2016 · 35mm Film Photography / FM2 · Paris, France

Back view of a museum sculpture with a white ribbon tied around the neck, blurred visitors in the background, black and white 35mm film photography by Percy Lin 2016

After saying goodbye to everyone in Frankfurt,
I traveled alone to my dream city — Paris.

For years, Paris had lived in my imagination.

In high school, my art teacher told us stories about French painters, museums, and Fontainebleau.
Those names once felt distant and mythical, like places that only existed in textbooks.

But now, I was finally there.

Originally, I planned to visit the Louvre first.
But it was Tuesday — closed.

So I followed the map and walked to the nearest museum instead: Musée d’Orsay.

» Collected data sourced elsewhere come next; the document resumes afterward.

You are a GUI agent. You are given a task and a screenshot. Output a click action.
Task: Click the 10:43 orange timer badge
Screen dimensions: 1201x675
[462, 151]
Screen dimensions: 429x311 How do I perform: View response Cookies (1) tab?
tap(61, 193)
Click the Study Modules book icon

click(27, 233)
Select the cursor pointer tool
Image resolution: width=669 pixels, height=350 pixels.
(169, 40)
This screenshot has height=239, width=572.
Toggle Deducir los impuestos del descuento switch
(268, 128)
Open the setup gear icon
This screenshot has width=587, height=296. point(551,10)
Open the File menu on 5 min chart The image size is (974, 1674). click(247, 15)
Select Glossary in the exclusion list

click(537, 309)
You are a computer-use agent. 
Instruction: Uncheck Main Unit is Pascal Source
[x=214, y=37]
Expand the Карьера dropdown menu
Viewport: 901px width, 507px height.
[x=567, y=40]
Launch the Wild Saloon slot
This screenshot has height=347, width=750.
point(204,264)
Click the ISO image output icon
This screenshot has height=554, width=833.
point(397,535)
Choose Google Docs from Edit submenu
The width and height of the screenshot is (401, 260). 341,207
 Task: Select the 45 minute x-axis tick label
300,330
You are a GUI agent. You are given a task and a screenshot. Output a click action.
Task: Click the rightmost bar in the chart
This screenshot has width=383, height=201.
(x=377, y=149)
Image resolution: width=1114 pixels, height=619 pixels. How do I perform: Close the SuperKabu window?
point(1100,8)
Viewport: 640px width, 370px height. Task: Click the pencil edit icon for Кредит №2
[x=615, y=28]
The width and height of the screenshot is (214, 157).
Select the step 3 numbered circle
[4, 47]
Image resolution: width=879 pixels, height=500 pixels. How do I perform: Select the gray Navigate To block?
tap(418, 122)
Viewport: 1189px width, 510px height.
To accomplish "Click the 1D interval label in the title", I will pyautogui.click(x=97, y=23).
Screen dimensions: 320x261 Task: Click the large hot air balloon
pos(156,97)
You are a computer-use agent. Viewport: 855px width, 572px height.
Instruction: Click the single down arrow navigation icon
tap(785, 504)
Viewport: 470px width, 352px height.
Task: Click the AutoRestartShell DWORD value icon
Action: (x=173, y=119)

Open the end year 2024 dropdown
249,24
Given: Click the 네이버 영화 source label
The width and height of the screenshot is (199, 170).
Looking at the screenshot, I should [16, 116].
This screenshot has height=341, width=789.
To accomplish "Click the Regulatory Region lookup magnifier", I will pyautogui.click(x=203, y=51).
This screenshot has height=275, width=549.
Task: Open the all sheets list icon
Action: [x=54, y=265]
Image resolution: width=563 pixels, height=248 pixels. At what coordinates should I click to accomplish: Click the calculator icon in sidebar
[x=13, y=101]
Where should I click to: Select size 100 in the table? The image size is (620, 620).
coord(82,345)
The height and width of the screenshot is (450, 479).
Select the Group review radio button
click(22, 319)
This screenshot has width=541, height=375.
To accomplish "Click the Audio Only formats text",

Ironically, it hadn’t even been on my list.

And yet, as someone deeply shaped by Impressionism, this place — almost a sanctuary for the painters I loved — had been waiting for me all along.

Inside, everything felt slow and quiet.

There were moments when I almost cried.

Paintings I had studied for years.
Works I had taught countless times.
Images I knew by heart.

And suddenly — they were right in front of me.

Not reproductions.
Not slides.
But real surfaces. Real textures. Real brushstrokes.

Breathing.

This photograph was taken during one of those pauses.

It is the back of a sculpture by Edgar Degas — one of his ballet dancers.

A simple ribbon tied around her hair.
Visitors moving softly in the background.

Degas spent his life observing the body — not as performance, but as presence.
The weight of a shoulder, the angle of a spine, the quiet moment between movements.

Standing there, I didn’t know why I felt so moved.

I just stood still and pressed the shutter.

Years later, when I began painting the human figure myself,
I realized something.

Perhaps I had already been learning how to see from him.

Not how to paint a dancer.
But how to paint a body that simply exists.

Looking back, this wasn’t just a museum visit.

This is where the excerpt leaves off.